When you hear the word ‘squid’, do you think: (a) one of nature’s most intelligent and fascinating designs, which continue to astound scientists around the world; or (b) delicious pan-fried with garlic-lemon butter?
Admittedly, squid is delicious. I would, however, have to challenge even the most ruthless, seafood-guzzling diner to eat a Berry’s bobtail squid (Euprymna berryi). Let’s be honest, Berry’s, which grows no bigger than the size of your thumb, is utterly adorable.
Bobtails are really more cuttlefish than squid, but the group, which comprises some 70 species, is distinct enough to form its own cephalopod order, Sepiolida. Although they inhabit various latitudes in all three of the world’s great ocean basins, the bobtails’s preferred habitat is shallow coastal, reef-rich water, where sandy substrates offer them a superb environment in which to bury themselves during the day. The only chance of finding one of these gorgeous animals is after sunset.
Emerging from the sand under the cover of darkness, the Berry’s bobtail sets out on its nightly quest for unwary prey … an unlucky shrimp here, a careless crab there. But it has its own survival concerns, too, for there are many hungry predators that would consider it a highly agreeable snack.
This cute creature has a few defensive tricks up its sleeve, though, akin to the trickery of fantasy-world creatures – it’s a shapeshifter, with added powers of invisibility and light production.
Wait … light production?
Bobtail squid are recently attracting a lot of scientific attention due to a remarkable association with a light-producing bacterium known as Vibrio fischeri. When the bobtails emerge as hatchlings, they begin sequestering the free-swimming bacteria directly from the seawater, housing them in a special organ within their mantles. In a fascinating system of chemical communication known as ‘quorum sensing’, the bacteria begin producing light when their colony reaches a critical density. This makes perfect sense, as the light produced by a lone bacterium would be insufficient to be visible.
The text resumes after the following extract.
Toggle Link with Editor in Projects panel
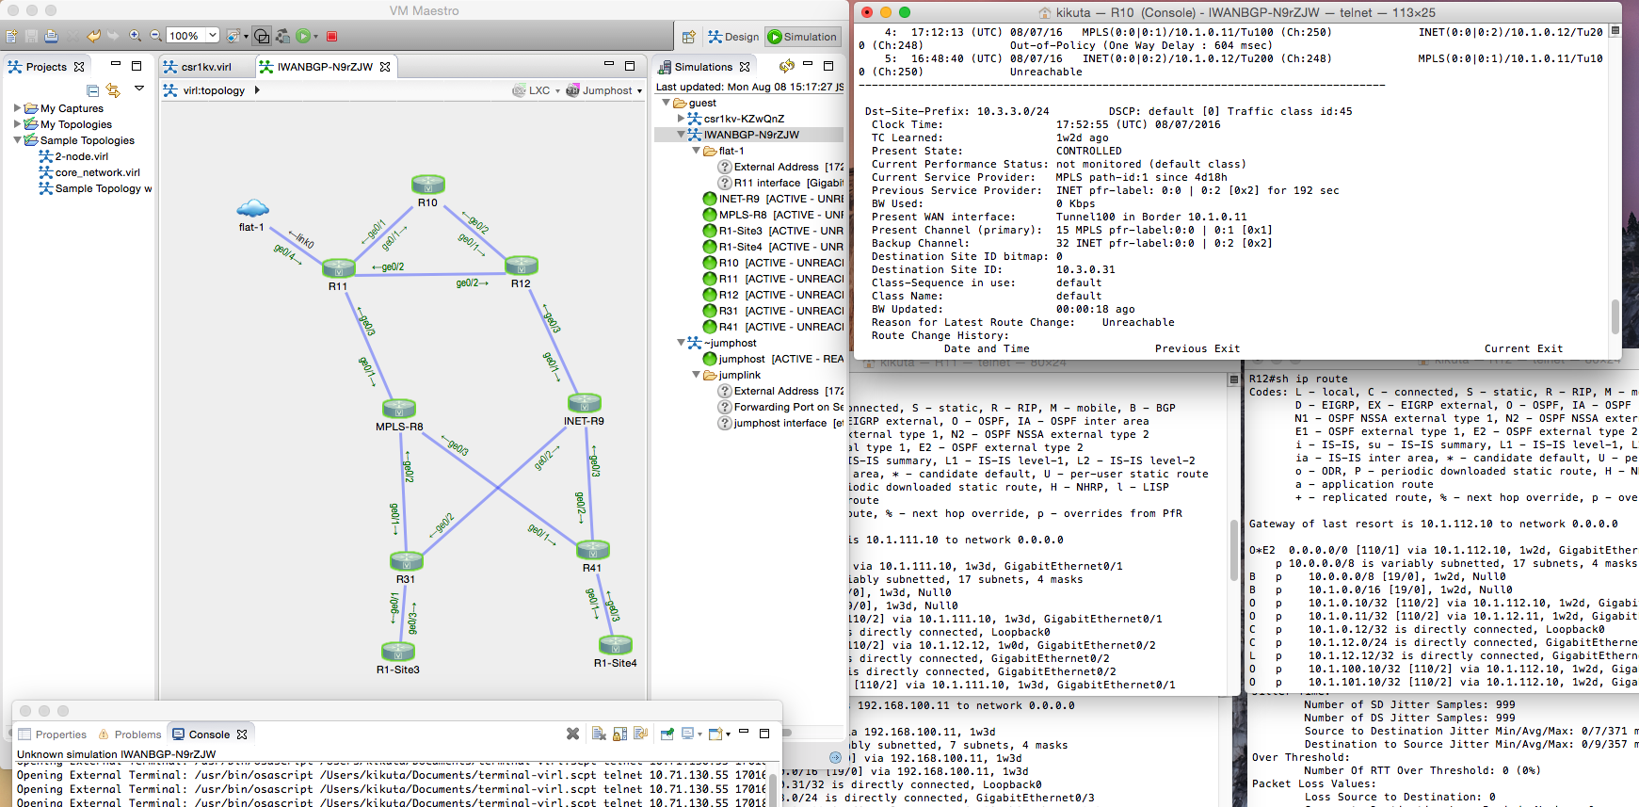This screenshot has width=1639, height=807. (x=113, y=90)
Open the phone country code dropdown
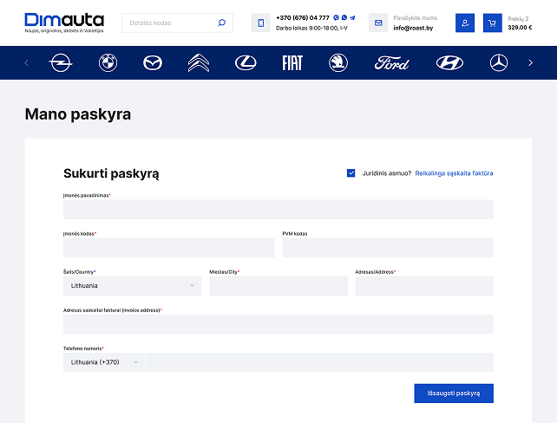The width and height of the screenshot is (557, 423). tap(104, 362)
Within the confines of the bobtail’s light organ, the densely packed bacteria are triggered into switching on their chemical light production and, in doing so, create a cloak of dim light that camouflages the diminutive killer against the pale glow of light cast by the moon and stars.
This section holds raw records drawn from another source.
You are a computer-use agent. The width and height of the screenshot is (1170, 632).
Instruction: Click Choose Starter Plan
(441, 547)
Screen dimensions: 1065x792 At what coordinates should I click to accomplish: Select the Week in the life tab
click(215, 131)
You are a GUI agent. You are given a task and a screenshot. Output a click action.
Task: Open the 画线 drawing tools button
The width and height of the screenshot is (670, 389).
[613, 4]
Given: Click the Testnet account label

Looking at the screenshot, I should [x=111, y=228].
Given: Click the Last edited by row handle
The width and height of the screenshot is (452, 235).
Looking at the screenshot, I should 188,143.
By untangling both the intricate relationship of the Berry’s bobtail squid and its bacteria, and the intriguing phenomenon of quorum sensing, scientists hope to better understand the way animal and bacteria cells communicate with one other. This may prove to have far-reaching implications in medicine or military technology.
But should this unbelievable chicanery fail to impress you, there’s more.
If discovered by a predator during the day, Berry can deploy a more traditional camouflage technique using colour-changing chromatophores, which enable it to blend into the background like a ghost. And if this doesn’t work to evade the pursuer, it will shoot out a jet of ink that resembles its own body shape, before slipping away at lightning speed by deploying a water jet.
But, for all their clandestine powers, these remarkable little animals live no longer than a year. Laying several clutches of 200-odd eggs during their short lives, the parents abandon their offspring, leaving them unguarded, but certainly not unarmed.